The Hadrosaurs are the members of the Hadrosauridae family, or the “duck-billed” dinosaurs that evolved probably in Asia during the Jurassic or early Cretaceous period, and by the late Cretaceous period had spread to Europe and North America as well.  These were some of the later dinosaurs, living 80 million years after the Stegosaurus of the Jurassic period.  They died out during the mass extinction that took place at the end of the Cretaceous period. 

Hadrosaur Adaptations

Hadrosaurs had a wide duckbill like snout with no front teeth.   They did have teeth further back for chewing vegetation.  In fact, they had teeth that were continually being replaced.  Their jaws were able to move up and down as well as side to side.  These two adaptations, along with the cheeks common to all Ornithopoda, helped to make them particularly well adapted to chewing and eating even the toughest of the vegetation flourishing at the time.
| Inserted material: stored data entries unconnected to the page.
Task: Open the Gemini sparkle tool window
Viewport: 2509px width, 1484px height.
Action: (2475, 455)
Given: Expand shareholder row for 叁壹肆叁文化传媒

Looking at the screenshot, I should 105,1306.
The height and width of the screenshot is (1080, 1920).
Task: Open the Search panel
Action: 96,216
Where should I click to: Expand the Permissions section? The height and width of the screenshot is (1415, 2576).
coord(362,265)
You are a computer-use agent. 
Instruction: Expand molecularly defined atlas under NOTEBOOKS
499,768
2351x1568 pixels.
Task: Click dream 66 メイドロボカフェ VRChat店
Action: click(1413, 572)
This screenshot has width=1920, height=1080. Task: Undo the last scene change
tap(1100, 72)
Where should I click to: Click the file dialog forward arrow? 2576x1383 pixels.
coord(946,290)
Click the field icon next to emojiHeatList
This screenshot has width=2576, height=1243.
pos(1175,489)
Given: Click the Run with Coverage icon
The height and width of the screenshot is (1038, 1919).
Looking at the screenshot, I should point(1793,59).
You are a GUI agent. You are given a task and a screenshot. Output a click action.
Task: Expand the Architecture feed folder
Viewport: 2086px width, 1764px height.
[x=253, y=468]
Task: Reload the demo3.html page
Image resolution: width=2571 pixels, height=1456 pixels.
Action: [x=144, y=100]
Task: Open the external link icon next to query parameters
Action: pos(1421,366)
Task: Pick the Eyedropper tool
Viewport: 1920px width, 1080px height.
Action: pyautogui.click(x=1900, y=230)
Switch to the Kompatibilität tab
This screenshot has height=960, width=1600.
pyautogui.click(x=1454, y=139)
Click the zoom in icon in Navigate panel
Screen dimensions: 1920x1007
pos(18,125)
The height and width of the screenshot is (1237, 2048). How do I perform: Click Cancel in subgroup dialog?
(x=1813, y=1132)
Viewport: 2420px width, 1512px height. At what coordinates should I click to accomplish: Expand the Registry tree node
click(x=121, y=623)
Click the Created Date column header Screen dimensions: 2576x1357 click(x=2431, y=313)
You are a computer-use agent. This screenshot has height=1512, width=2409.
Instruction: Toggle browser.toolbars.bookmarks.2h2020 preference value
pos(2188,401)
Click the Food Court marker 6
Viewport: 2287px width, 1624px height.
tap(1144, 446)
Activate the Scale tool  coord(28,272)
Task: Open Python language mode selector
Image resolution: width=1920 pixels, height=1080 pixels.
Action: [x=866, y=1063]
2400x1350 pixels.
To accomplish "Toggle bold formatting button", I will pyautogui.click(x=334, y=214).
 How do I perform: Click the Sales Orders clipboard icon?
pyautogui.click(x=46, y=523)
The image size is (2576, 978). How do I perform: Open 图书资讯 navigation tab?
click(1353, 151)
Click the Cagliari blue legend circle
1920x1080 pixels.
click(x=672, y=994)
The hadrosaur family consists of two subfamilies, the hadrosaurine duckbills and the lambeosaurine duckbills.  The hadrosaurine had flat heads and bony ridges on their snout, whereas the lambeosaurine had high domed heads with hollow air passages in crests atop their heads.  The lambeosaurine evolved in North America and have so far only been found there.  The hadrosaurine were very successful, long-lived and were some of the last dinosaurs before the mass extinction at the end of the Cretaceous period.  Common hadrosaurs include: Hadrosaurus (bulky lizard), Edmontosaurus (Edmonton lizard), Maiasaurus (good mother lizard), Lambeosaurus (Lambe's lizard). 

Hadrosaurs might have roamed the earth in giant herds and so have been called the "cows of the Cretaceous."  One fossil site found the bones of over ten thousand hadrosaurs, clearly a very large group!  Hadrosaurs were likely a favored food of the Tyrannosaurus Rex, which lived at the same time.  Hadrosaurs had powerful back legs and smaller front legs.  They probably grazed on all fours, but ran (or fled) upright on their back two legs. 

Nests of some species of hadrosaurs have been found, including a parent dinosaur sitting on a nest of eggs. Paleontologists discovered a particularly interesting Maiasaura (a dinosaur in the hadrosaurine subfamily) nesting area in Montana in 1978.  The site showed that the mother made a crater-like nest with the eggs carefully arranged in a circular pattern.  Several nests were grouped together showing that they were social animals, and the females were nesting in groups.  Along with the mothers were Maiasaura of various ages, young ones, hatchlings, and intact eggs.   This is fossil evidence that Maiasaura mothers cared for their young even after they hatched, rather than leaving the babies to hatch and grow on their own. 

Some hadrosaurs, called Lambeosaurs, had large crests on the tops of their heads with built-in air passages.  These air passages in Lambeosaurinae crests are a matter of speculation for scientists.  Scientists think that Lambeosaurs could blow air through their crests, making tuba-like noises.  Maybe they used these sounds to warn other members of the herd or as a mating ritual.  Some of these air passages were quite large and connected with the hadrosaur’s nasal passages but did not connect directly to the outside.  The theory that most scientists now ascribe to is that the Lambeosaurinae used these as resonating chambers to make very loud, deep sounds that would carry far.  In other words, they might have used them a bit like megaphones to call to others in their herd, to keep track of one another, or to attract mates or to warn of predators.  The crests themselves are large and unusual looking, and another theory is that they used these crests to attract a mate, just like peacocks use their fancy feathers.